_EXERCISE_
Which lines of the records below contain the word "Viewport"? Report each of them in full.

_SOURCE MATERIAL_

++++++

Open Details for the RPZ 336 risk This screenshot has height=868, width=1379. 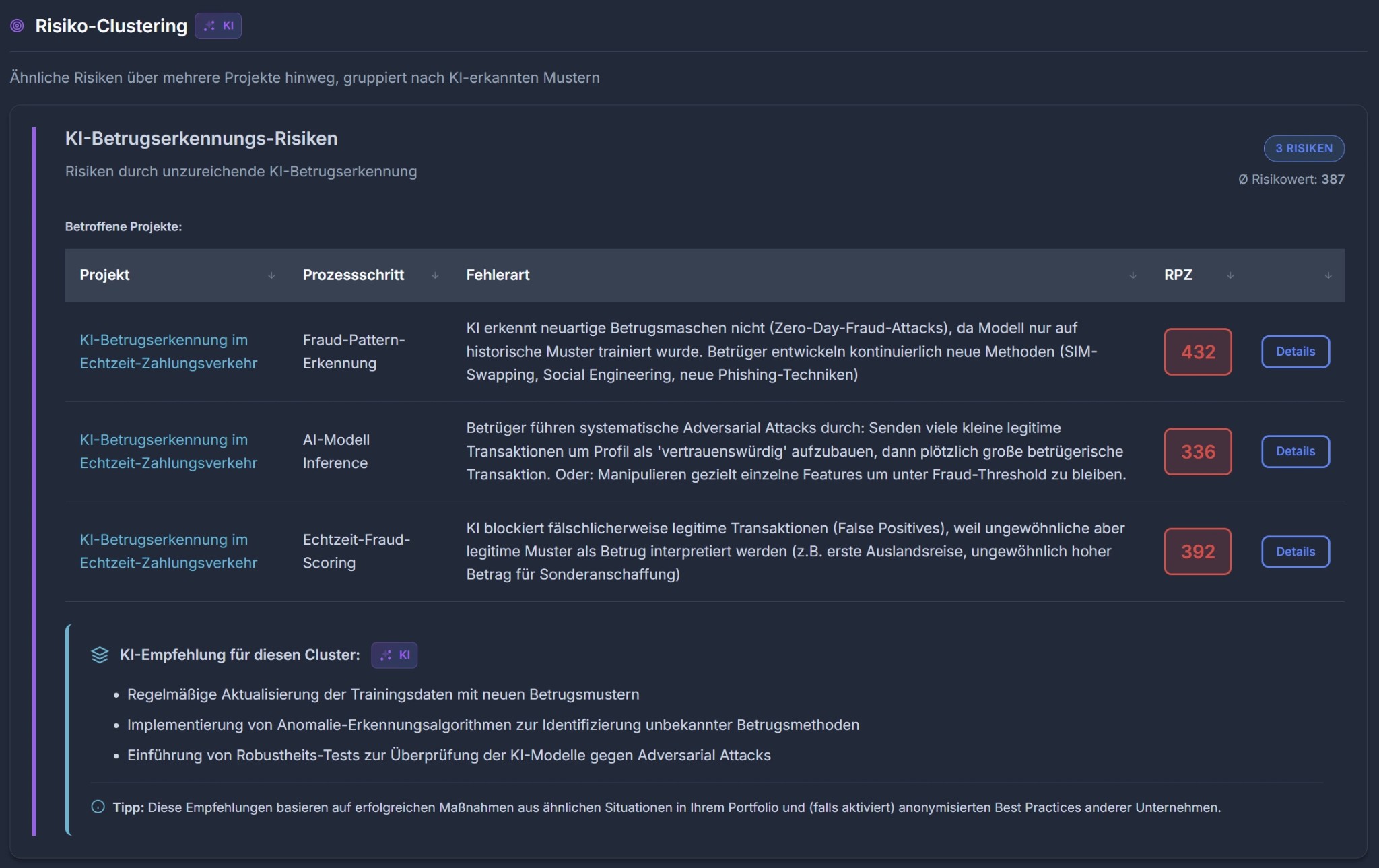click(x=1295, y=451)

++++++

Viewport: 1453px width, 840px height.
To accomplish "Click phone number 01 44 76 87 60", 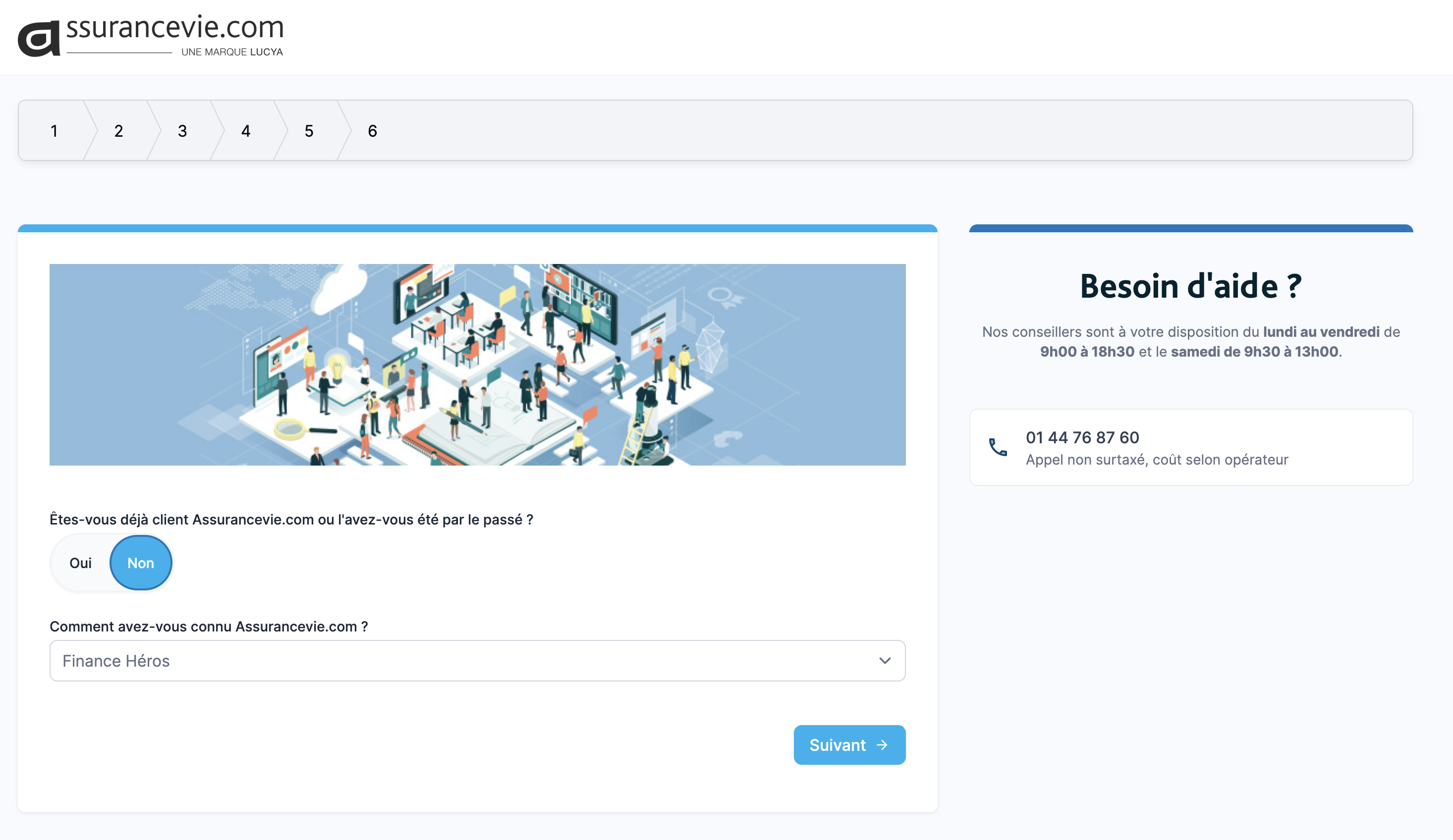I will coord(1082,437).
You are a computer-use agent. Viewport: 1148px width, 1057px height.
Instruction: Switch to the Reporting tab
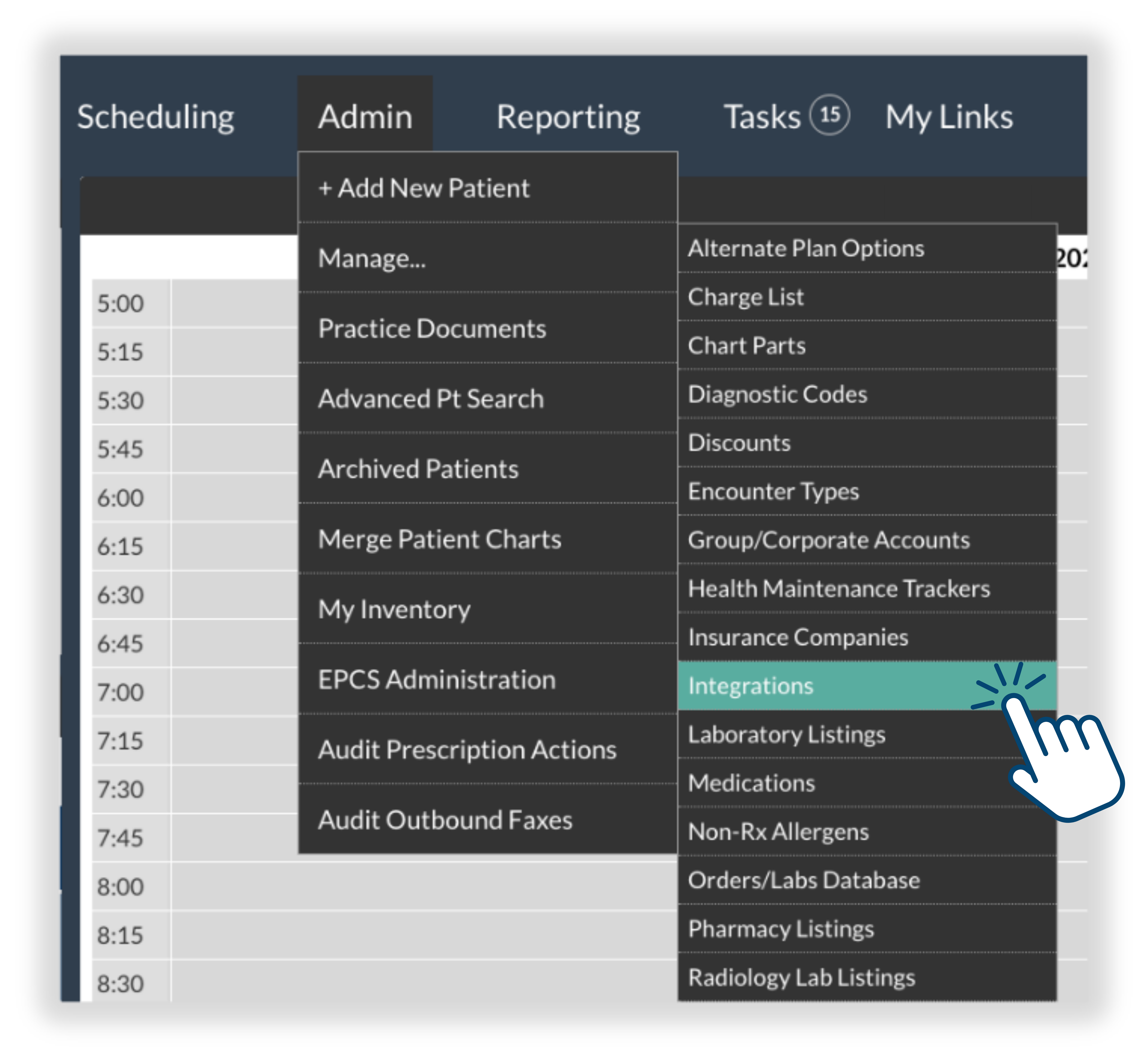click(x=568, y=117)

++++++

_TASK RESULT_
Viewport: 1453px width, 840px height.
You are a computer-use agent. Viewport: 1148px width, 1057px height.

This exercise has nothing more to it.